Ya en Ouanaminthe, el lado haitiano de la frontera, visitamos colegios de Fe y Alegría (cuenta con cinco en el lugar) y, nuevamente, nos contactamos con Solidaridad Fronteriza que comparte proyectos con la oficina de Dajabón, adaptados a esta realidad. Por ello, en este lugar, se hace un aporte significativo trabajando en proyectos de reforestación y de preservación del cauce del río Masacre, límite transfronterizo.
Mantuvimos una reunión con uno de los abogados que trabajan en esta
institución, quien nos explicó la complejidad de la situación de los migrantes.

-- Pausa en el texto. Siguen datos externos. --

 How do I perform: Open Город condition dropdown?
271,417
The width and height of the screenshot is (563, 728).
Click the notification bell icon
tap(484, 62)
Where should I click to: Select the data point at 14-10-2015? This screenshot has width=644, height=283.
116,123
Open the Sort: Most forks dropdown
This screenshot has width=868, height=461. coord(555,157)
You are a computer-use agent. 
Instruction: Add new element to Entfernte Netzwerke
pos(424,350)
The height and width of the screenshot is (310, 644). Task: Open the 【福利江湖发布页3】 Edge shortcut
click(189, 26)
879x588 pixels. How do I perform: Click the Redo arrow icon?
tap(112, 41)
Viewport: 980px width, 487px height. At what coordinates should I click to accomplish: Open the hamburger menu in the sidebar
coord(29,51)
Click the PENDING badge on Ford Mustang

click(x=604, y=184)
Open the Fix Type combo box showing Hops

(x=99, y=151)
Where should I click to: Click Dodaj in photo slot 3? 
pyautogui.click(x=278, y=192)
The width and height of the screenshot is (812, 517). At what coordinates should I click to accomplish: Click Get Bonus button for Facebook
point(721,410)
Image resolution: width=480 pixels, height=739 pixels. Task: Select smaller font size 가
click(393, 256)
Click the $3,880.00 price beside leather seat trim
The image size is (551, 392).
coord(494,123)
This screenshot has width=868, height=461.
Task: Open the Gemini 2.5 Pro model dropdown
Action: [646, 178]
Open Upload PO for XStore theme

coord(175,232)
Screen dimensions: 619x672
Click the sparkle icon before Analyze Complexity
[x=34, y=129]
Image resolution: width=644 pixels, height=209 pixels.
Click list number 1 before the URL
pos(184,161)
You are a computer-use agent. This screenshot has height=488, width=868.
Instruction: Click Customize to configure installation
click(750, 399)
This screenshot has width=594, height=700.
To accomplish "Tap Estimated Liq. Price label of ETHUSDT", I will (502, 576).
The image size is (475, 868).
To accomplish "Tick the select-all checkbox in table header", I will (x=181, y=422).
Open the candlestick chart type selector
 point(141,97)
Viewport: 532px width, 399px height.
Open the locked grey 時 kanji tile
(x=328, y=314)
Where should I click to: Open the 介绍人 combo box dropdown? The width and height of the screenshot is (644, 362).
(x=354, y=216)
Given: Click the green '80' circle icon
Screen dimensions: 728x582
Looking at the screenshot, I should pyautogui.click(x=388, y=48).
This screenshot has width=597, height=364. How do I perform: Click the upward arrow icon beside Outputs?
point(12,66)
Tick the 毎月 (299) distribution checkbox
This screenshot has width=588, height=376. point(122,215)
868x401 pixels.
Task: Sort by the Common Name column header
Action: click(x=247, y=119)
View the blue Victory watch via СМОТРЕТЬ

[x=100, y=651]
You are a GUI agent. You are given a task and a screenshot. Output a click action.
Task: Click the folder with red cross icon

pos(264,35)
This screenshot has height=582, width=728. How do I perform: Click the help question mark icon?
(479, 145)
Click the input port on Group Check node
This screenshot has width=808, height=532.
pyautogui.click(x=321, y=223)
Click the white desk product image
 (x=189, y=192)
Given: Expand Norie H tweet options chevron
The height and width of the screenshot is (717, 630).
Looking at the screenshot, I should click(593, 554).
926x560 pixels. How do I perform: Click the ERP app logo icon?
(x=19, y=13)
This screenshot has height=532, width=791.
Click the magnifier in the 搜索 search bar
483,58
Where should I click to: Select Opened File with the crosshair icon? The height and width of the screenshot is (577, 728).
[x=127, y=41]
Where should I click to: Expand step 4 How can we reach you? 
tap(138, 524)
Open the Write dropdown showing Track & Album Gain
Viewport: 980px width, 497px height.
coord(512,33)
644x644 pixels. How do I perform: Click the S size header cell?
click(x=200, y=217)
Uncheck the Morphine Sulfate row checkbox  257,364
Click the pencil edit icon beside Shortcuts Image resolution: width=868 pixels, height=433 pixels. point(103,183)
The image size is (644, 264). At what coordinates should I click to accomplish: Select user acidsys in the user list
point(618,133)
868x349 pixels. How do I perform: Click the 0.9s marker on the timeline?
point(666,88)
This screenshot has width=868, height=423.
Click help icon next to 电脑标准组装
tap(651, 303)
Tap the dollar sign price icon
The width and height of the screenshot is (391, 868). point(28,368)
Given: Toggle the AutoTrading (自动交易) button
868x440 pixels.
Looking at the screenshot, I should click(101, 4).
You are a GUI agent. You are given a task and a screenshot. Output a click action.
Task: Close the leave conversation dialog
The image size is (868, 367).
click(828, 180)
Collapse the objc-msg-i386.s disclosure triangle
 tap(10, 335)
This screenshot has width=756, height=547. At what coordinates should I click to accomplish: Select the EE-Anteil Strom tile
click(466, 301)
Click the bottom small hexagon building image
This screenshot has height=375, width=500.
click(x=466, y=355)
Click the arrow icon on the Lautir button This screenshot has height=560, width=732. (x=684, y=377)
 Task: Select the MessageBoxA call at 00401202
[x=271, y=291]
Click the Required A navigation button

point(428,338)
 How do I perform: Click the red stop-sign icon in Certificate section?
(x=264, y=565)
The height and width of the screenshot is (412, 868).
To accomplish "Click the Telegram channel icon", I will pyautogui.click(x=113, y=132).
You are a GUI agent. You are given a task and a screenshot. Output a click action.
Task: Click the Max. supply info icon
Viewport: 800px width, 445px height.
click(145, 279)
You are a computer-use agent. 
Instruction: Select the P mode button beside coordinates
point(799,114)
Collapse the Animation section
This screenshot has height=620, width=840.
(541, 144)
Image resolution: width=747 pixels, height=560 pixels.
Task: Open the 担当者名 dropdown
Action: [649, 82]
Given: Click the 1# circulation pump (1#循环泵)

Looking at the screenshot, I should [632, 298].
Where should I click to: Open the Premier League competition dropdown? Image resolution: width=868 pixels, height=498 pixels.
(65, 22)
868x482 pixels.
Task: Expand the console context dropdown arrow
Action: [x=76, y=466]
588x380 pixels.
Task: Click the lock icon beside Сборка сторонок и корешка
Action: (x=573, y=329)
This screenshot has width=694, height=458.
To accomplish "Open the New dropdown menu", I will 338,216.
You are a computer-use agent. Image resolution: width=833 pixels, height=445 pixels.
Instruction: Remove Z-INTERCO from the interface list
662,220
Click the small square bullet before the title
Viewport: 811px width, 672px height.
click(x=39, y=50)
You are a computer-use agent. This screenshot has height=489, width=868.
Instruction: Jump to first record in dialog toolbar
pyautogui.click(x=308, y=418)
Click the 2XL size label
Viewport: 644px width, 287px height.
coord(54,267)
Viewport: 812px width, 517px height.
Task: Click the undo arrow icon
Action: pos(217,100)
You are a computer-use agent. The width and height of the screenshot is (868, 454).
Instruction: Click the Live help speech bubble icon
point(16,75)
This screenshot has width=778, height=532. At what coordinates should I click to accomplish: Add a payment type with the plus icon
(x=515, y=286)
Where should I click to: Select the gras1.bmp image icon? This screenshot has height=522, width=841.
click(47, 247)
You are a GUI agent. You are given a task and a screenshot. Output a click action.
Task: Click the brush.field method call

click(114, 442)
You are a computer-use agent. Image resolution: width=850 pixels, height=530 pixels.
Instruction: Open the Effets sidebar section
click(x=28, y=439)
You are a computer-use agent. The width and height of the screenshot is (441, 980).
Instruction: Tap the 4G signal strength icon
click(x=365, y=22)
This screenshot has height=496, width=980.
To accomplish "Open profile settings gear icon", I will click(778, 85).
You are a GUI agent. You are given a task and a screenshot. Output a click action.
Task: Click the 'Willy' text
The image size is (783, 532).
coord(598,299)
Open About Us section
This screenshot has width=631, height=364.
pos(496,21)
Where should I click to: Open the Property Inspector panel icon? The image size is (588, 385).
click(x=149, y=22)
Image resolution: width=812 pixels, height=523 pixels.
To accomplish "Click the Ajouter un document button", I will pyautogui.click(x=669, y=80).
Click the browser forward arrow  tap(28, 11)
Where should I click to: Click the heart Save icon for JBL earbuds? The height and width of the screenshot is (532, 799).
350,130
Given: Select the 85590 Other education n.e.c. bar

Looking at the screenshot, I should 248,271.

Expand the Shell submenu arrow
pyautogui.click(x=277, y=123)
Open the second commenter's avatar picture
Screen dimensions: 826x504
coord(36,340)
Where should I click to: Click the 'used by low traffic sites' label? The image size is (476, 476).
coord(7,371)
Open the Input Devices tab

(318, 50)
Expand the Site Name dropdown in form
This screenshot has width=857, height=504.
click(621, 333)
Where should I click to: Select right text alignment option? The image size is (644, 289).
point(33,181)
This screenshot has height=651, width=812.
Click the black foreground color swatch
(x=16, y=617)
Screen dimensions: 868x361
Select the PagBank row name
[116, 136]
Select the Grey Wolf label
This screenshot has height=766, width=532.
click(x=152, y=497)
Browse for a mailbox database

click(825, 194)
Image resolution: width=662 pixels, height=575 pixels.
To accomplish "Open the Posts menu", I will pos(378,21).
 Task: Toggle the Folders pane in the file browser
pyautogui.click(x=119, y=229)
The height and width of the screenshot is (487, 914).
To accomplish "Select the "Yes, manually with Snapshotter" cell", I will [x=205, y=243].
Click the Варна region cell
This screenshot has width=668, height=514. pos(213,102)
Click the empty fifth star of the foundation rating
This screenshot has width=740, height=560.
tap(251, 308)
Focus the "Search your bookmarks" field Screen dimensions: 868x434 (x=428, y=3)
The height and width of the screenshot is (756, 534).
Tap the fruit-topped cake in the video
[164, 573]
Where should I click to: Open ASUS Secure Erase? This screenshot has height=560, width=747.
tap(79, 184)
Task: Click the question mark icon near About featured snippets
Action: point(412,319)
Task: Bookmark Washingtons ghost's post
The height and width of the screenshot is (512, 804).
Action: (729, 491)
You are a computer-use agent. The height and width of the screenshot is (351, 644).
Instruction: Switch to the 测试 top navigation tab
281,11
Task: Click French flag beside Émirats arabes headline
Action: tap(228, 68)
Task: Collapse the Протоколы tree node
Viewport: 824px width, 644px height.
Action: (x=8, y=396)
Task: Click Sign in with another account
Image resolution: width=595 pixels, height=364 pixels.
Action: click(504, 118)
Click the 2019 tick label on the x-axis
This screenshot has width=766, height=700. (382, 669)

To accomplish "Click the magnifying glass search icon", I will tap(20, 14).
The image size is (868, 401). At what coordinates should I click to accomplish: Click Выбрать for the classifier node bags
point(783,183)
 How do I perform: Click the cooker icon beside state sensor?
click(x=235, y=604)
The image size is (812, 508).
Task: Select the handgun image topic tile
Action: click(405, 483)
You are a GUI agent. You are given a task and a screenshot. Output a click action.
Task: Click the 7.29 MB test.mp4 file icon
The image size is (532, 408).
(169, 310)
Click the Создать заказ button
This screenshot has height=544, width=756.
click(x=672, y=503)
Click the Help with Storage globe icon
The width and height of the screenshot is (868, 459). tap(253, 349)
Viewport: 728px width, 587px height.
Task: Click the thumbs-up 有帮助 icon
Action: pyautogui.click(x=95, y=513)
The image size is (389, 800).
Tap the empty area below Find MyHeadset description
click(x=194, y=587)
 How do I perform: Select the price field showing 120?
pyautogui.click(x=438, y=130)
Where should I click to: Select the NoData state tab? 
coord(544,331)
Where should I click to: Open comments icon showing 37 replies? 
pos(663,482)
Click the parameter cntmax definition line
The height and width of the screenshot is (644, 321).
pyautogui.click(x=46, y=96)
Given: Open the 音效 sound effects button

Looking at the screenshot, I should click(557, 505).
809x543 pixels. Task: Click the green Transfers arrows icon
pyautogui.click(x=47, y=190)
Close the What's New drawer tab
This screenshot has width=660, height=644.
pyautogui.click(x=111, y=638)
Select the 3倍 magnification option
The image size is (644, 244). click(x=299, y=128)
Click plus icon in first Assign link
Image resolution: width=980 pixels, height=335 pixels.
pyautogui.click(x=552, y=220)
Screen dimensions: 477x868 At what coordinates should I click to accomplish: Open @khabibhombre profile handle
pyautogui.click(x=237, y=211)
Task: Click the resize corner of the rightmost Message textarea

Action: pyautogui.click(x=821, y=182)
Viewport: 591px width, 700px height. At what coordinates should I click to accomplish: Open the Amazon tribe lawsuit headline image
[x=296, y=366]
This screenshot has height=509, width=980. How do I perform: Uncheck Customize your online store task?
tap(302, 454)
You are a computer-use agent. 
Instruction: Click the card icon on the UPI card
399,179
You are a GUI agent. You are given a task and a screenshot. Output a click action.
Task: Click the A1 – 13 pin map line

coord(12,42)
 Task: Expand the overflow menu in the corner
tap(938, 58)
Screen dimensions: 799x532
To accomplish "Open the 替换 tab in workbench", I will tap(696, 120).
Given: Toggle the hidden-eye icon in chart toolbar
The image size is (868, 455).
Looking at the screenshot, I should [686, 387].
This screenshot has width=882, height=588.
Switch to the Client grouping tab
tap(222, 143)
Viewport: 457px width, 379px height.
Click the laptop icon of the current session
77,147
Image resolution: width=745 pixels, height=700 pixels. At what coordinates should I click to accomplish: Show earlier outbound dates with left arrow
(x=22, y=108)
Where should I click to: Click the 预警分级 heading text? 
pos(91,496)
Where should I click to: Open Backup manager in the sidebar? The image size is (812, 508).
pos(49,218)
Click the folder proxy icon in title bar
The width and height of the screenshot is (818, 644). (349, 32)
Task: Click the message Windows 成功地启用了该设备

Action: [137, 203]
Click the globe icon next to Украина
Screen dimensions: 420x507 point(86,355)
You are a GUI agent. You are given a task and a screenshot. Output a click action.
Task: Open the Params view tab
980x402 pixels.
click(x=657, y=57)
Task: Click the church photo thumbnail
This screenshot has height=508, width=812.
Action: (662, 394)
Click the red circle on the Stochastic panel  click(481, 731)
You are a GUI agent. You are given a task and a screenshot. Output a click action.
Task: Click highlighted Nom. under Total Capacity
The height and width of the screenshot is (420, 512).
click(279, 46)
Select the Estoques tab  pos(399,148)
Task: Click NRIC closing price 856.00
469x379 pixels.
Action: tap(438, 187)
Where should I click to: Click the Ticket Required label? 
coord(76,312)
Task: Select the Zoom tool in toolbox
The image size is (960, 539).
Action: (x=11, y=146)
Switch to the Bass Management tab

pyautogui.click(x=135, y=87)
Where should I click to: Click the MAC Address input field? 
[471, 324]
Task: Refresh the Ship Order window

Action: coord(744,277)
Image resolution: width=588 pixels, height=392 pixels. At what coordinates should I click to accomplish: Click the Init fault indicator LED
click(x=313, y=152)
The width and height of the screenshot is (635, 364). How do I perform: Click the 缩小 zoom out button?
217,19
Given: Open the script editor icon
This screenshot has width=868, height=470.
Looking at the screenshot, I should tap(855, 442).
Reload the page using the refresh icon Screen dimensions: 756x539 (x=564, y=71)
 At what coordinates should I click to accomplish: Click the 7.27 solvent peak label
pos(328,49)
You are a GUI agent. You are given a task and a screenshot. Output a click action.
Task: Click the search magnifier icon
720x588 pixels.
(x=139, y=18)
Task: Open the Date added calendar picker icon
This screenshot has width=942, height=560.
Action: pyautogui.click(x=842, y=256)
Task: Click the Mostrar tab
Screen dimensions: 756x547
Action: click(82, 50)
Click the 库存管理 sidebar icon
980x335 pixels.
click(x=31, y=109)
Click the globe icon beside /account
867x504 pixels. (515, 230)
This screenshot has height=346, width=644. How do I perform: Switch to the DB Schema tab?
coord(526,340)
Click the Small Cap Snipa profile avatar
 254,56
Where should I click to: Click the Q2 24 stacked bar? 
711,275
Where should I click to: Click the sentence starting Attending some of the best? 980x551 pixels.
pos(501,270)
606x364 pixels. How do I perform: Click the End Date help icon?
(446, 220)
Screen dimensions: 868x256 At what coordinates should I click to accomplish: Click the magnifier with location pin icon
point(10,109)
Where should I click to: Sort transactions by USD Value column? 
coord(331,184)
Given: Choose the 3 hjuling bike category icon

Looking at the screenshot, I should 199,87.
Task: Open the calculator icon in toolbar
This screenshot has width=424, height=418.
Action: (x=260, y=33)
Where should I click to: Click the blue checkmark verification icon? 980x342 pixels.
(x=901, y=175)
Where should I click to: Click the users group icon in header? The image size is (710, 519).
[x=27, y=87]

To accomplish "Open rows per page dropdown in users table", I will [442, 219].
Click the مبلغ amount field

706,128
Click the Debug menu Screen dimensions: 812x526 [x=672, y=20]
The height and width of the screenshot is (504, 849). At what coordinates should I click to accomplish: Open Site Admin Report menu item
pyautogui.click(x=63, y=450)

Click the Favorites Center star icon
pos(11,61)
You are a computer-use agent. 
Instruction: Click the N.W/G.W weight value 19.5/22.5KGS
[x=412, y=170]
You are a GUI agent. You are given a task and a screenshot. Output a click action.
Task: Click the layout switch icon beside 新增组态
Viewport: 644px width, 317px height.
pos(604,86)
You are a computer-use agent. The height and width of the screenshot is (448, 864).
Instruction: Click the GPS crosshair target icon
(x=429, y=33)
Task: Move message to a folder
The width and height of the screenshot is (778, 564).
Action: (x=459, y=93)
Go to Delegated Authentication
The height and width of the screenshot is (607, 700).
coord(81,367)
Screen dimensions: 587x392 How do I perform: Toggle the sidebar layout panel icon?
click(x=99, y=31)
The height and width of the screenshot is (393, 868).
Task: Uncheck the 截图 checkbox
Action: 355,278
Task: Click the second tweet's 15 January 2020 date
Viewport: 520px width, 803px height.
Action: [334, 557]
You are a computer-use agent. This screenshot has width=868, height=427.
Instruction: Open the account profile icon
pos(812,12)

La crisis política y económica lleva a que miles de haitianos deseen trabajar,
al menos temporalmente, en República Dominicana. Pero allí sufren
discriminación (que se refleja también en los salarios que reciben), son
deportados y sus pertenencias incautadas, y están obligados a sobornar
constantemente a funcionarios corruptos.
Y, sin embargo, ese horizonte parece mejor que el haitiano, donde un
gran porcentaje de la población vive con menos de un dólar americano al día y
la desocupación alcanza índices abrumadores. Las soluciones no parecen visibles
para analistas, politólogos o economistas, ni tampoco para las mujeres que
caminan con bultos en sus cabezas o aquellas que cocinan y permanecen en las
puertas de sus casas durante todo el día, esperando que el calor se haga más
soportable. Por ello, no resulta extraño que vean en un puente que no mide más
que unos metros, la puerta a un nuevo orden y una nueva realidad.
Al contemplar la realidad de la frontera, en la que la corrupción, el
tráfico de mercancías y personas, la indignidad y el abuso son monedas
corrientes, encontrarse con un grupo de compañeros jesuitas comprometidos,
alegres, acogedores se convierte en un signo escatológico. Personas que
trabajan de uno y otro lado, rompiendo la dinámica impuesta del “tú” y “yo”
para convertirla en un “nosotros para los demás”. Signo de un Dios que se
preocupa por todos, haitianos y dominicanos y para quien los idiomas,
identidades o culturas no son impedimentos para ver, en todos ellos, la calidad
de hijos amados.
Pero contemplar la realidad de la frontera también es mirar personas que
aguardan frente a sus casas que pase algo. O que caminan esquivando las
moto-taxi que cargan con 3 o 4 pasajeros mientras la basura se acumula bajo sus
pies. Caminan frente a una frontera que deja de ser una línea imaginaria para
convertirse en la causa de muchos sueños rotos.
Y ante esta realidad, con ojos lagrimosos, queda pedir perdón por lo que
contribuimos a hacer con nuestra indiferencia, comodidad, falta de compromiso,
mientras se abren deseos de acompañar el sueño de nuestros compañeros que
anuncian que, a pesar de todo, el Reino de Dios está en este lugar.